作業 A >>
裁判員制度と死刑事件についての本文をもとに、次の問いに答えること。
(i) 模擬裁判の当日、準備は何時から何時まで続いたか。
(ii) 模擬裁判で参考にした事件は何か。
(iii) 裁判員裁判で市民の方が下した判断はどうだったか。
作業 B >> 裁判員制度と死刑事件についての本文から、「村上 ちょうど安田先生が例の」から「しながら検証していくのです。」までのすべてを一字も変えずに写して返してください。

━━━━━ 本文部分

「凶悪犯罪」とは何か(1~4) 【4】裁判員制度と死刑事件について

2007-10-30 | 死刑/重刑/生命犯

 「凶悪犯罪」とは何か 光市裁判、木曽川・長良川裁判とメルトダウンする司法
1、三人の元少年に死刑判決が出た 木曽川・長良川事件高裁判決
2、光市事件最高裁判決の踏み出したもの
3、裁判の重罰傾向について
4、裁判員制度と死刑事件について

4、裁判員制度と死刑事件について
司会 先日、日弁連で「裁判員制度下における死刑事件の効果的弁護を考える」という非公開の模擬裁判をやられたと聞いていますが。

村上 ちょうど安田先生が例の光市の事件の最高裁の口頭弁論欠席の理由に日弁連の仕事を挙げておられましたので、話題になったのが実はこの模擬裁判です(笑)。そのときの司会が僕で、安田先生には解説していただきました。弁護士が裁判員裁判を迎えて、死刑事件にどうやって取り組むかというのを、実際我々がやってみたんですね。
 そのやり方として、本来あるべき刑事弁護人がやらなければいけないことを体現する弁護人と、今一般に見られる弁護士の死刑に対する取り組み、つまり、陥りがちな弁護活動の二つを対比して、実際に捜査段階で被疑者に対してどういう対応をするか、あと公判前整理手続きが始まったときにどういうような方針でどうやって取り組んでいくか、それから裁判員裁判になったときに被害者遺族への尋問のあり方だとか弁論に対してどういうふうにやるかというのを実際に生でやってみたんですね。ですから、午前11時から午後5時まで、ぶっ続け状態で準備しました。その前日のリハーサルも朝から晩までぶっ続け状態で準備しました。これはもう日弁連の取り組みとして半年前から決まっていて、日弁連としては全国の弁護士に衛星中継で流しますので、お金もものすごくかかる大事業だったんですね。
 そういう状況でやってみまして、そこで1番感じたことは何かといいますと、やはり弁護士の活動が良い意味でも悪い意味でも大きく影響するということですね。
 そのときに取り上げた事件が名古屋であった女子大生誘拐事件を参考にさせていただいたんですが、あれはまさに死刑か無期かの限界領域の事件でして、そこでたとえば弁護人が細かい事実を逐一問題にしていくという弁護士の活動をやりますと、公判前整理手続きは争点を整理するという場なんですけど、非常に時間がかかってしまうんです。そして弁護士の検討の仕方は、さっき加藤先生がおっしゃったように、実際に現場へ行って、被告人が自白でやったとされることを実際にやってみて、そこで弁護人が気がついたことがあったら被告人に対して、ほんとにそうだったかということを自分たちが体験しながら検証していくのです。
 こういう事件の場合はマスコミはすごいですし、被告人は人を殺してしまったということで自責の念にとらわれていますので、なかなか真実を言わないんですね。そうすると弁護人がちゃんとそれを追体験することによって批判・検証していくということが、本来あるべき弁護人だと。それで実際にやってみますと、公判前整理手続きは非常に時間がかかってしまう。何回もやらなくちゃならない。同時に検察官には大変な負担をかけることがわかりました。あと裁判員裁判で実際に市民の方が判断を下したのですが、みんな無期だったんですね。そうしますと、弁護人の使命を達成することによって、この被告人の行ったことは、我々とあまり変わらない部分がある、こういう状況に置かれていると誰だって陥るかもしれないという部分が、この研修で示すことができたかなという感じがしました。

━━━━━━━━━━
━━━━━ 提供された資料

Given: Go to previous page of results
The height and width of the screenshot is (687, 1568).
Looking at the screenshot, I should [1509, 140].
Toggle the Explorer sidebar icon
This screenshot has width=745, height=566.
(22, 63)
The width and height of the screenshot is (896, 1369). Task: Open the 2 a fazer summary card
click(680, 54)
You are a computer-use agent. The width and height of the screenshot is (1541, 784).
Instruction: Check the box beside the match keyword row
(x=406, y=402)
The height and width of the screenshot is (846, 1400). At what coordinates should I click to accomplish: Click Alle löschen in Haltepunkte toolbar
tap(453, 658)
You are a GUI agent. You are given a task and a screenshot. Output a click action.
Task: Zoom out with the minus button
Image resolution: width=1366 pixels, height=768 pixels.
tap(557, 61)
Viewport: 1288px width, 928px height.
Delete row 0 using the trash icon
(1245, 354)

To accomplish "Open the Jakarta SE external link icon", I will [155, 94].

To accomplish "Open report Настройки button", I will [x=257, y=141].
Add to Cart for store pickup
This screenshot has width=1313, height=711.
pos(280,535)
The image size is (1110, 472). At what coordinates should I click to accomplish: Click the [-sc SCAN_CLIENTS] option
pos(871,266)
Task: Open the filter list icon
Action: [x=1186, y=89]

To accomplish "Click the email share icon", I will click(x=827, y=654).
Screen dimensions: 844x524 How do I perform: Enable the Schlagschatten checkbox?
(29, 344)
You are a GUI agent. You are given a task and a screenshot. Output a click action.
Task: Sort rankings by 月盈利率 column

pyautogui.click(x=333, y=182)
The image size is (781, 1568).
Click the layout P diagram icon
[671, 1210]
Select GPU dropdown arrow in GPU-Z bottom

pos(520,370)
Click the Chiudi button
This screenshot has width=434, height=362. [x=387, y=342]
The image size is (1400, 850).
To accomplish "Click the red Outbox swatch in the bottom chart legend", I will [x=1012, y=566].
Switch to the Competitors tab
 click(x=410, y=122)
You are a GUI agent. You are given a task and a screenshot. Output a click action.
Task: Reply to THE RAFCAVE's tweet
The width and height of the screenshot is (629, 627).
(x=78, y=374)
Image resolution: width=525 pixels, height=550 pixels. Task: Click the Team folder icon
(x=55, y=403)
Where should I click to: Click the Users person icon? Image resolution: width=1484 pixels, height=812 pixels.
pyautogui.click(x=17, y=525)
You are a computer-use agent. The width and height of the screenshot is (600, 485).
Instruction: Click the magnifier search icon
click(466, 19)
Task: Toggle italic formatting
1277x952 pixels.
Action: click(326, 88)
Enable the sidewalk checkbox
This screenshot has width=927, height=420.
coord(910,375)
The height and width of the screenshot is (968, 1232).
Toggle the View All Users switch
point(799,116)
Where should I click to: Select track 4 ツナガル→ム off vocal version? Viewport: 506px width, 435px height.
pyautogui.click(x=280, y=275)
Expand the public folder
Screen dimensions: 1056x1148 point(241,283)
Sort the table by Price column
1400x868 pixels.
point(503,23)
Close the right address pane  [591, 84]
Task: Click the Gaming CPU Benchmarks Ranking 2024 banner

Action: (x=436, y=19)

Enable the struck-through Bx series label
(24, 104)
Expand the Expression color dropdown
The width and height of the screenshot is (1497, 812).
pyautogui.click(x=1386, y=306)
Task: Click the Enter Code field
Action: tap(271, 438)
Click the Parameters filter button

━━━━━━━━━━

正しい回答 A >>
(i) 午前11時から午後5時まで
(ii) 名古屋であった女子大生誘拐事件
(iii) みんな無期だった

正しい回答 B >>
村上 ちょうど安田先生が例の光市の事件の最高裁の口頭弁論欠席の理由に日弁連の仕事を挙げておられましたので、話題になったのが実はこの模擬裁判です(笑)。そのときの司会が僕で、安田先生には解説していただきました。弁護士が裁判員裁判を迎えて、死刑事件にどうやって取り組むかというのを、実際我々がやってみたんですね。
 そのやり方として、本来あるべき刑事弁護人がやらなければいけないことを体現する弁護人と、今一般に見られる弁護士の死刑に対する取り組み、つまり、陥りがちな弁護活動の二つを対比して、実際に捜査段階で被疑者に対してどういう対応をするか、あと公判前整理手続きが始まったときにどういうような方針でどうやって取り組んでいくか、それから裁判員裁判になったときに被害者遺族への尋問のあり方だとか弁論に対してどういうふうにやるかというのを実際に生でやってみたんですね。ですから、午前11時から午後5時まで、ぶっ続け状態で準備しました。その前日のリハーサルも朝から晩までぶっ続け状態で準備しました。これはもう日弁連の取り組みとして半年前から決まっていて、日弁連としては全国の弁護士に衛星中継で流しますので、お金もものすごくかかる大事業だったんですね。
 そういう状況でやってみまして、そこで1番感じたことは何かといいますと、やはり弁護士の活動が良い意味でも悪い意味でも大きく影響するということですね。
 そのときに取り上げた事件が名古屋であった女子大生誘拐事件を参考にさせていただいたんですが、あれはまさに死刑か無期かの限界領域の事件でして、そこでたとえば弁護人が細かい事実を逐一問題にしていくという弁護士の活動をやりますと、公判前整理手続きは争点を整理するという場なんですけど、非常に時間がかかってしまうんです。そして弁護士の検討の仕方は、さっき加藤先生がおっしゃったように、実際に現場へ行って、被告人が自白でやったとされることを実際にやってみて、そこで弁護人が気がついたことがあったら被告人に対して、ほんとにそうだったかということを自分たちが体験しながら検証していくのです。